A plausible interpretation is that DeepNews synthesizes these tendencies into a generation-first architecture: retrieval saturation rather than sparse evidence, schema-guided macro-planning rather than open-ended drafting, scoped execution rather than monolithic prompting, and adversarial pacing rather than fluency maximization. In that sense, it is less a generic “news model” than a strong statement about workflow design: high-quality vertical news generation is treated as a structured cognition problem rather than as pure sequence modeling.

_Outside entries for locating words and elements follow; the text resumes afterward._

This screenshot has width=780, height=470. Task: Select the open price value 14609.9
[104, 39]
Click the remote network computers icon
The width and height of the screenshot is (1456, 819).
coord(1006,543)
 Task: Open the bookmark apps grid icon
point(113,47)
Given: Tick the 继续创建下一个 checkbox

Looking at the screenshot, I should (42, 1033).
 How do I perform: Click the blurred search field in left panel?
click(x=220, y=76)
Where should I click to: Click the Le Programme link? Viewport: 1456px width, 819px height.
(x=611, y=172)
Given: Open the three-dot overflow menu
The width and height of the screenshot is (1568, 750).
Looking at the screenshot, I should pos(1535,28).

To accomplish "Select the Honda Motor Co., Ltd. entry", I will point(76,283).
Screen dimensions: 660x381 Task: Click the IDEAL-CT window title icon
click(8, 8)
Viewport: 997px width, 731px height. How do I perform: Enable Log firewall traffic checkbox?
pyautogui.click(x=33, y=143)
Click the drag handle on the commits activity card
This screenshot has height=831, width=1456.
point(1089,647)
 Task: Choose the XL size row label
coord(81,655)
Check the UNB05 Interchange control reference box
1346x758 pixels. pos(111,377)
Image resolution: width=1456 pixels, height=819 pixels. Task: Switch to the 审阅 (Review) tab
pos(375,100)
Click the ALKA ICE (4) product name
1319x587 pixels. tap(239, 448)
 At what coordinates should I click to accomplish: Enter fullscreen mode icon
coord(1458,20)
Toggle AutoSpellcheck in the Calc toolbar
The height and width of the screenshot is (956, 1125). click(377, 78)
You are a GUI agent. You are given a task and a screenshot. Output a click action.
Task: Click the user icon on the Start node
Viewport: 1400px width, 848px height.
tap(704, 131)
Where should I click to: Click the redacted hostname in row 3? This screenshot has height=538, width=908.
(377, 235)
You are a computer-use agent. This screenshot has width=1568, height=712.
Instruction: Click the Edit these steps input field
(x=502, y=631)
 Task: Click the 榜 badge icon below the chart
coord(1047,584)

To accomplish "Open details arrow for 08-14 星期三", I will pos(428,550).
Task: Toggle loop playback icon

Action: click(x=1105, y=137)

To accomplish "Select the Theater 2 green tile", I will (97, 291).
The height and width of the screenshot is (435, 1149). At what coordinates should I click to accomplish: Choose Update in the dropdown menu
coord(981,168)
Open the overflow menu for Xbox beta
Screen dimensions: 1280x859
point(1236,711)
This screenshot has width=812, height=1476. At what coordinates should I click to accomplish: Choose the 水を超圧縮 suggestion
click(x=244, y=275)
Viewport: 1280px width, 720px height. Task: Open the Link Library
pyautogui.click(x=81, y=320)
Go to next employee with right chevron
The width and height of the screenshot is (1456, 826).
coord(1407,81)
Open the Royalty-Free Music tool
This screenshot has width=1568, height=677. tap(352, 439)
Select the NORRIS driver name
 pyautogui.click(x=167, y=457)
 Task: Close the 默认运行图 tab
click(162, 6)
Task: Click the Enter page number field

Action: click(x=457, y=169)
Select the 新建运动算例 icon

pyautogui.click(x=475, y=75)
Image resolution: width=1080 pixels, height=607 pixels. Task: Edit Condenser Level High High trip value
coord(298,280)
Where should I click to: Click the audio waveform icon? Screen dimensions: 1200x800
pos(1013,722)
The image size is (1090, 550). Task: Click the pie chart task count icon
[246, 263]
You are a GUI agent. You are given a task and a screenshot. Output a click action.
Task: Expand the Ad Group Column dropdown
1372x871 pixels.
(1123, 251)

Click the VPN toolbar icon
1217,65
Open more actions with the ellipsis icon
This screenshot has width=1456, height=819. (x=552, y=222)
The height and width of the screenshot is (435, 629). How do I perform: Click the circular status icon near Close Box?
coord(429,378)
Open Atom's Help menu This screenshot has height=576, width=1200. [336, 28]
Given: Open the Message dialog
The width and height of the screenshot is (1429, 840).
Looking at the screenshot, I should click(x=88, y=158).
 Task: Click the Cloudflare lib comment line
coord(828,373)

Its main contributions are therefore architectural and epistemic. Architecturally, it proposes a DAG-based agentic workflow with tri-stream foraging, DNFO-v5 schema planning, Atomic Blocks, and adversarial drafting. Epistemically, it asserts that truthfulness in deep reporting requires redundancy, that logic should be scaffolded explicitly, and that stylistic human-likeness may require deliberate resistance to statistical smoothing. Whether those claims generalize beyond financial journalism remains an open question, but within the paper’s own formulation, DeepNews is presented as a domain-specific framework for converting high-entropy evidence into publishable, low-hallucination, structurally differentiated long-form news text (Jiang, 10 Dec 2025).